— Start Data records —

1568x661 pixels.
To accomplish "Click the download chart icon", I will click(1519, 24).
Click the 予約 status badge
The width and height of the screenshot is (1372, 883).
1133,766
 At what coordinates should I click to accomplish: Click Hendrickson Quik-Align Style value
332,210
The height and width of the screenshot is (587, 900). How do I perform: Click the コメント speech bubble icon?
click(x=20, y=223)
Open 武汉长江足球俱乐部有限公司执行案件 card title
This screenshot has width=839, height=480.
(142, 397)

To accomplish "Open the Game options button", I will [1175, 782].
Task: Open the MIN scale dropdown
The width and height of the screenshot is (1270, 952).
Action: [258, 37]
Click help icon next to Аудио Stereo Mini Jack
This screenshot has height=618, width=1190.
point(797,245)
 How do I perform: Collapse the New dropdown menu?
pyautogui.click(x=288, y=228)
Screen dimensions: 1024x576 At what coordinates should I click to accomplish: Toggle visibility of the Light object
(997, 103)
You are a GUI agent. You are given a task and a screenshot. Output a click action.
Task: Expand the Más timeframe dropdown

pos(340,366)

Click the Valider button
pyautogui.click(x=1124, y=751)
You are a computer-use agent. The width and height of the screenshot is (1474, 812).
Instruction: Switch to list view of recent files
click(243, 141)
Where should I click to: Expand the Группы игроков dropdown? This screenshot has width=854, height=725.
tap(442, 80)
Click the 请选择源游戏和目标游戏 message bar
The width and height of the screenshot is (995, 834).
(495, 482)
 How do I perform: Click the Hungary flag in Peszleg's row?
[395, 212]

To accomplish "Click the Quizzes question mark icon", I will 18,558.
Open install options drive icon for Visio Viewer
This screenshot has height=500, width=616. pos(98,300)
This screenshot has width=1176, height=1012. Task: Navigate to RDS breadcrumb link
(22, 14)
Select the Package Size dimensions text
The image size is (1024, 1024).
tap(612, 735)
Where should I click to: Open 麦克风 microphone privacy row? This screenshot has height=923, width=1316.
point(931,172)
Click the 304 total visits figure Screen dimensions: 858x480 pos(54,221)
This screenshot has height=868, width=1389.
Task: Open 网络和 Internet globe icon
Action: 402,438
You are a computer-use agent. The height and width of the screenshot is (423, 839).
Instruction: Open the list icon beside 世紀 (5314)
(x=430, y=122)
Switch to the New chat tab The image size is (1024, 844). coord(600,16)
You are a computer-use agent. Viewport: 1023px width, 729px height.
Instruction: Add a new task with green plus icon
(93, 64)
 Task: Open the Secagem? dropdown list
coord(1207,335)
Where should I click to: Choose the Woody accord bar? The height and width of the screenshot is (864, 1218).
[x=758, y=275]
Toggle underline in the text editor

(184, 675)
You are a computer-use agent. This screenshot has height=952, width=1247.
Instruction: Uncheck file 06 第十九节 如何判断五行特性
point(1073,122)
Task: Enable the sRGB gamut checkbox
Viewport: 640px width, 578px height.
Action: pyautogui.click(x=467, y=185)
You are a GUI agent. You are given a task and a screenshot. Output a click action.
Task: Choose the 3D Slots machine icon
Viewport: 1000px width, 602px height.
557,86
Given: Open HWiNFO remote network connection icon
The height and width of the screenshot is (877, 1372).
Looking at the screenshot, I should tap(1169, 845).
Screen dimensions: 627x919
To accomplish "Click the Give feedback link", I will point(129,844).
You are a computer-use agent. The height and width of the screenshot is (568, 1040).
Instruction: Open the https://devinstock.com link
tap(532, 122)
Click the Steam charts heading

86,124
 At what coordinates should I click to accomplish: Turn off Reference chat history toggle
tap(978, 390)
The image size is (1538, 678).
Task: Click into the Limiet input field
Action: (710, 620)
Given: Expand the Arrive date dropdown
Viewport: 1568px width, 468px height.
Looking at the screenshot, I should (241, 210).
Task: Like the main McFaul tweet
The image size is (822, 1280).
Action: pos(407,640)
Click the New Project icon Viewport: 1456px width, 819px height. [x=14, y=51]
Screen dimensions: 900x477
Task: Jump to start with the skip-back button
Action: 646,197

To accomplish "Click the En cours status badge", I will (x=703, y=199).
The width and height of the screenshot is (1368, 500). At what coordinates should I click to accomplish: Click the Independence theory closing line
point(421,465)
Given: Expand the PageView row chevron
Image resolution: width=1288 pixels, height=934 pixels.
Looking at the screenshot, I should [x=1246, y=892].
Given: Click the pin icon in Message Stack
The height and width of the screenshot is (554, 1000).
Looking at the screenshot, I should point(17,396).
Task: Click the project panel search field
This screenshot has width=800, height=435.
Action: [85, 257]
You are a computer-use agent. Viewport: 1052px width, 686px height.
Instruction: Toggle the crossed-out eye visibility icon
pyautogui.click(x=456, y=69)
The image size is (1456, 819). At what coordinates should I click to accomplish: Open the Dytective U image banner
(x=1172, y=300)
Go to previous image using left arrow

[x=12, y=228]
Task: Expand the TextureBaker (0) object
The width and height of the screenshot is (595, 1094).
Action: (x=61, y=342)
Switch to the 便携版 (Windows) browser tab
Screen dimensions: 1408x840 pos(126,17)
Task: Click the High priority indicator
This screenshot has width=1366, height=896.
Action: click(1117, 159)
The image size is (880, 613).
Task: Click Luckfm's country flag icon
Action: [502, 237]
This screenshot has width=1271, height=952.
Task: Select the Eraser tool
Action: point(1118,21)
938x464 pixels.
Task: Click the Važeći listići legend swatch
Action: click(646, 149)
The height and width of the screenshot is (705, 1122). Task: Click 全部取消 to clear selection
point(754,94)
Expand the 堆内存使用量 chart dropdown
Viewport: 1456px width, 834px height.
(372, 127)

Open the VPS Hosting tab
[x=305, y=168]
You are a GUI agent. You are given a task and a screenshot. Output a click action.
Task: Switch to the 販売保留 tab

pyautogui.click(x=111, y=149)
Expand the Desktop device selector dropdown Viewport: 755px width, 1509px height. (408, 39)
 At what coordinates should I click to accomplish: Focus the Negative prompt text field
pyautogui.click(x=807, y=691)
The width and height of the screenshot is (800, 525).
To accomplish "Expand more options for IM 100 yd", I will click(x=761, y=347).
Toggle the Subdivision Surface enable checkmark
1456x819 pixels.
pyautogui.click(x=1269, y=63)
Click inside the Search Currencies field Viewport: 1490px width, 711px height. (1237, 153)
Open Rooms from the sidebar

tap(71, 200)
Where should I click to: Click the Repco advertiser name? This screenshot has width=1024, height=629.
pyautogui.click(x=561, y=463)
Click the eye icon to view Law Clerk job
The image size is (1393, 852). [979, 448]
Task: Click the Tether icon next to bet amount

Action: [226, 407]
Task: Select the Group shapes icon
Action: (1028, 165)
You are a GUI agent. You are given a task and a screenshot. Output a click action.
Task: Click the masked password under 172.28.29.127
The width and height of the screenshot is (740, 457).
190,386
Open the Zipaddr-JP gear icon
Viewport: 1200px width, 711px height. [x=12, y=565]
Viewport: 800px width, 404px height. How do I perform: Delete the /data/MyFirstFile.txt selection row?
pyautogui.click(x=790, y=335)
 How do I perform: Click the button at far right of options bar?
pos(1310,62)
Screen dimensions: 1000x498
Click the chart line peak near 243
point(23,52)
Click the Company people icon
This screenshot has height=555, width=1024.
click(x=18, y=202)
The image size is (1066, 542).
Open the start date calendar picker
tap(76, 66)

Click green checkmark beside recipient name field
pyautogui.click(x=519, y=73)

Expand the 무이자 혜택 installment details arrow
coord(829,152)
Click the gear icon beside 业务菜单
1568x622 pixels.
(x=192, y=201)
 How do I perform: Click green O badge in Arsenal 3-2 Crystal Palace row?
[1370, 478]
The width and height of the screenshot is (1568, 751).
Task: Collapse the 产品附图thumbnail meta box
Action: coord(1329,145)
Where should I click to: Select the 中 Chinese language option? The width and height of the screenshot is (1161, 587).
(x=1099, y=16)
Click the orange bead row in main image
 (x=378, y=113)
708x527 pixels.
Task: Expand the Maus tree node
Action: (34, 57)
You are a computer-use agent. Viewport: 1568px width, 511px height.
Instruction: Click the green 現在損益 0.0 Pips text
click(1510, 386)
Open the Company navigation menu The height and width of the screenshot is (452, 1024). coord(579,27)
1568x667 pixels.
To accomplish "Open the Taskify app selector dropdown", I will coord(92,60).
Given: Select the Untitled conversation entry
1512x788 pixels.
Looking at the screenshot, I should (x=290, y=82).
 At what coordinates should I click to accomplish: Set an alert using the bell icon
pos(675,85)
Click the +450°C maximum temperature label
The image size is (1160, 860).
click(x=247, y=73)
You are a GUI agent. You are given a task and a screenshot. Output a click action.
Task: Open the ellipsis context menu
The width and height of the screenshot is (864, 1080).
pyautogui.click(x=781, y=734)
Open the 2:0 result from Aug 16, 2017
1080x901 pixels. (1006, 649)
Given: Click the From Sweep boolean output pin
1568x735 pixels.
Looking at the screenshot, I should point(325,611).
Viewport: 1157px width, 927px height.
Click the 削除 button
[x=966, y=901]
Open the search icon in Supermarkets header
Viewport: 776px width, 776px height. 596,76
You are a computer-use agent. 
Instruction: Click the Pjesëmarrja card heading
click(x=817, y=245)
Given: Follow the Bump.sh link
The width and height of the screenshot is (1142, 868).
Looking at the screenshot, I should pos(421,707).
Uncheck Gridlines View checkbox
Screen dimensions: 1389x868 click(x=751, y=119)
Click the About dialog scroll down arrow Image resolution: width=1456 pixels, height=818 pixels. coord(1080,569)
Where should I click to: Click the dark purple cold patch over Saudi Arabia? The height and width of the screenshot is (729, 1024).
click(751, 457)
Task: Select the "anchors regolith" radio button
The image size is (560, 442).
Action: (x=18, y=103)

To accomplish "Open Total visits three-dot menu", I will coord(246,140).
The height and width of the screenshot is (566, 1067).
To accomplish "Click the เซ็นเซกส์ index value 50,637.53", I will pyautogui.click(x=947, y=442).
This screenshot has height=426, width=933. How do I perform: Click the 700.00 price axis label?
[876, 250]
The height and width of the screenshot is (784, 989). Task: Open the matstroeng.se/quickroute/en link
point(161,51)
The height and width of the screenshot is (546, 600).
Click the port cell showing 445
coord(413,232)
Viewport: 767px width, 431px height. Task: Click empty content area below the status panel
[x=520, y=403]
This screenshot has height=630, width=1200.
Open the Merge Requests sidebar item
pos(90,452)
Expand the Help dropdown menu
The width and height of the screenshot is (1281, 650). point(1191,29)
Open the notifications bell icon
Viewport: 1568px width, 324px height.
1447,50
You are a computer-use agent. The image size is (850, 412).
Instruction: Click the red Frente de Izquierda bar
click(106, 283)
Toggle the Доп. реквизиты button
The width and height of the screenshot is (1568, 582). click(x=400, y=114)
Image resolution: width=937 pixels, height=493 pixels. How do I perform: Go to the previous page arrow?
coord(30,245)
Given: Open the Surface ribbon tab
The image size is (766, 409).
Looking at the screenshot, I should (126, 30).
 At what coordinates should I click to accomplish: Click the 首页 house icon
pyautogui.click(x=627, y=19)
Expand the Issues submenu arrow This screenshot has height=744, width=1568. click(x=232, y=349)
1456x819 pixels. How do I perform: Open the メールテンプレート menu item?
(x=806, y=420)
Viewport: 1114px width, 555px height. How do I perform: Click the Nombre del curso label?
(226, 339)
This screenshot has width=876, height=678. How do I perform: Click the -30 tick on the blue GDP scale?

— End Data records —

Work instructions:
Rewrite everything from the start of the records down to the line containing "will [1175, 782].", swapping "download" for "export" and leaving the rest unchanged.

Problem solution:
1568x661 pixels.
To accomplish "Click the export chart icon", I will click(1519, 24).
Click the 予約 status badge
The width and height of the screenshot is (1372, 883).
1133,766
 At what coordinates should I click to accomplish: Click Hendrickson Quik-Align Style value
332,210
The height and width of the screenshot is (587, 900). How do I perform: Click the コメント speech bubble icon?
click(x=20, y=223)
Open 武汉长江足球俱乐部有限公司执行案件 card title
This screenshot has width=839, height=480.
(142, 397)

To accomplish "Open the Game options button", I will [1175, 782].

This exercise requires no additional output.